The squad now known as Ghost Gaming came together just 2-3 weeks prior to the event in Mexico City, and wouldn’t have even had the opportunity to compete if they hadn’t been picked up at the last minute by the brand new eSports organization. Despite featuring some of the most individually skilled, up-and-coming players in the game, along with selfless support players and an experienced captain in former NRG leader Sleepytime; no on Ghost’s, albeit skilled, roster had ever breached the top 3 of a major event. This, of course, is no longer the case.
After cruising through the Open Bracket with ease, Ghost Gaming unenviably landed in Pool D with North American heavyweights eUnited and Team Allegiance, along with the 4th seed from the Latin America region, Aztek Gaming. Despite having the odds somewhat stacked against them, Ghost Gaming would manage to emerge from Pool Play as the top seed from Pool D, subsequently landing them in the Championship Winners Bracket.
Although they’d be relegated to the Losers Bracket by OpTic Gaming, who would later also eliminate them from the tournament; Ghost Gaming would manage to work their way through top-tiered teams Echo Fox, Enigma 6, and eUnited in Championship Bracket play on route to a third place finish overall. Whether or not they’re able to continue this success remains to be seen, but it goes without saying that Ghost’s debut was a successful one.
The Gears Pro Circuit Mexico City Open resulted not only in the crowning of a new champion, but a general shuffling around of the entire top tier, and a cataclysm of change to the Gears competitive landscape itself following the event.
In addition to Ghost Gaming making their way into the top 3, GoSu Crew – another relatively new squad – managed to breach the top 8 in their debut event, taking out hometown heroes Splyce on the way. On the other side of this shuffle were teams like Allegiance, who slipped out of the top 5 for the first time in Gears 4; eUnited, who dropped back to 4th after finishing 2nd in London, and; Epsilon, who took a step back from their 7th/8th place finishes in Columbus and London to finish 9th/12th overall. That all said, these shifts to the top 10 finishes were nothing compared to the changes that took place on the teams themselves following the event.

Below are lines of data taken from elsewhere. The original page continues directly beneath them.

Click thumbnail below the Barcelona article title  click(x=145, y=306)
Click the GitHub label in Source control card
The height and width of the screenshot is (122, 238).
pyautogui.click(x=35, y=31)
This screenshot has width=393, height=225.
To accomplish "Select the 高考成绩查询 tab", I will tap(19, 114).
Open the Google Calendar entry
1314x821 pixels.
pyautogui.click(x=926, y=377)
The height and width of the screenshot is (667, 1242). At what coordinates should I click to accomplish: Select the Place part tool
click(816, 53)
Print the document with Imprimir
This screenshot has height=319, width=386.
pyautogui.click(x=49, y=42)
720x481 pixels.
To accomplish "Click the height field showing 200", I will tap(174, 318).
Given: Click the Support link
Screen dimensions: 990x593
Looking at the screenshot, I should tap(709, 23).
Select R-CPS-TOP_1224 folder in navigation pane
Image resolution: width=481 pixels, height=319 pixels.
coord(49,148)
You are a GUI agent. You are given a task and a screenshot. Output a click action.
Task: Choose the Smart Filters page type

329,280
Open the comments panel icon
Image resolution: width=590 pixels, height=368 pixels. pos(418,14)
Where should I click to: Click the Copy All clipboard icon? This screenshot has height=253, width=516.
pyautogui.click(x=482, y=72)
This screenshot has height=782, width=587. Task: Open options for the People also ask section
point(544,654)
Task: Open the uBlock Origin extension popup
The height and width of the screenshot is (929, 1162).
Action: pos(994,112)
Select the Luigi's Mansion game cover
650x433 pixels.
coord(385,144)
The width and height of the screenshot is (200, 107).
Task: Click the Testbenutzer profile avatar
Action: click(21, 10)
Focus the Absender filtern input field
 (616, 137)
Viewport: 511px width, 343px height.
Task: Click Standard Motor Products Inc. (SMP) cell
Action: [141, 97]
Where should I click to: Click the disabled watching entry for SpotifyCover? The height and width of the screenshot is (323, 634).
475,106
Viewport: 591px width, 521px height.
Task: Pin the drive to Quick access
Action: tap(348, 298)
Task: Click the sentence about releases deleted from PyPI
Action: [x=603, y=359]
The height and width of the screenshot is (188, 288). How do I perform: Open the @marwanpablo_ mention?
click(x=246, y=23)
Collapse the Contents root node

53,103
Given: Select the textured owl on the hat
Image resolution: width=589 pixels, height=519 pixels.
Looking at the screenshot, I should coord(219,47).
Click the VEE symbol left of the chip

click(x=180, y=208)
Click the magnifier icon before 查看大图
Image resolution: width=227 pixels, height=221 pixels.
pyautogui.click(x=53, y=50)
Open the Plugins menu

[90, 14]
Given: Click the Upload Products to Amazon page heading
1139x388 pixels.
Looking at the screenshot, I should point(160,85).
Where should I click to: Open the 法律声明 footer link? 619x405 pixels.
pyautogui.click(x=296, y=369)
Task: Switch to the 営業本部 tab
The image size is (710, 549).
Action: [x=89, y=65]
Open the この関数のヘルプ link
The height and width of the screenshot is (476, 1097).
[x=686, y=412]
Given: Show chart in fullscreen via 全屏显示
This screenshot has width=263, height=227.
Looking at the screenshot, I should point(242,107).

Granted some roster changes can be expected following any big event, the cataclysm that took place following the Mexico City Open is unlike any we’ve seen to this point (atleast in respect to the top tiered North American teams). Here are some of the changes that took place following the event:
- Following their first grand finals loss of the Pro Circuit, Lava was traded from OpTic Gaming to eUnited for Icy
- Allegiance’s Yogurt was released following the squad’s 7/8th place finish and replaced by Shock
- Phenomxnon was released from Ghost Gaming after they finished 3rd in their inaugural event
- Panda Global split up: Strangulate and Nastty left and revived Synergy, Drix went to Ghost, Shock went to Allegiance, and Noxious Hero is in the process of making a team with FatalStryke
- Speedy was released by Echo Fox and replaced by Crushmo from E6
- DeToX re-assumed his position on GoSu Crew in place of DFazio, who came in as a last minute sub the event
- Rocher was released from Splyce and replaced by ChaoZ
- E6 has yet to find a replacement for Crushmo
From the beautiful venue and unbelievable crowd, to the upsets and crowning of a new champion, the Gears Pro Circuit Mexico City Open was certainly a memorable event. What will happen next, though? Will teams like GoSu and Ghost continue to ascend the ranks, or will teams like Allegiance and eUnited return to the top? How will the recent flurry of roster changes effect the competitive landscape? Will OpTic reclaim the throne with Icy, is this just the beginning of EnVyUs’s reign, or will we see a new champion crowned? Plenty can, and likely will, happen between now and the next event, which isn’t scheduled until late March/early April, but make sure you tune into Gears Fight Nights Wednesdays at 3PM PST/6PM EST in the meantime to keep up-to-date on everything going on in Gears eSports.